Stand with your feet about two fists apart, toes pointing ever so slightly outward. Bend down and grab, but dont lift the dumbbells. Back locked in neutral, chest out and look forward. Feel your center of gravity. Roll onto your toes. roll back onto your heels. Now halfway between the heel and toe – hold that balance point the whole exercise. Now lift upward while focusing on keeping your back in the neutral position. The first half of the lift is all legs – keep your back in the neutral position and at the same angle. Your knees go the direction your foot is pointed. The upper half of the motion is like a SDL, its a hip pivot thats hamstrings and spinal extensors. At the top, lean back. Going slow lets you focus on keeping your center of gravity in the correct position. You dont want to be on your toes, you dont want to be over your heels ready to roll over backwards, you want the weight over your arch – closer to your heel than the ball of your foot. By keeping your CG over your arch, it will force you to move your hips backward rather than your knees forward when you bend down.

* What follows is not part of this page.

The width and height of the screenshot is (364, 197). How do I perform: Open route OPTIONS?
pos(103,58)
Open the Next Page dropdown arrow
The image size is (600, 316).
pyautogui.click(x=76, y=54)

The reason I say this exercise is so delicious is that its wonderfully balanced. If your center of gravity is in the right spot then when you are in the down position almost ready to touch the dumbbells to the ground you feel a very balanced pull on your hamstrings and your quads.
So thats it for the dumbbell deadlift. A delicious little exercise you can do at home or the gym that not only gives a killer hamstring and quad workout but can be used as part of an interval training cardio workout as well!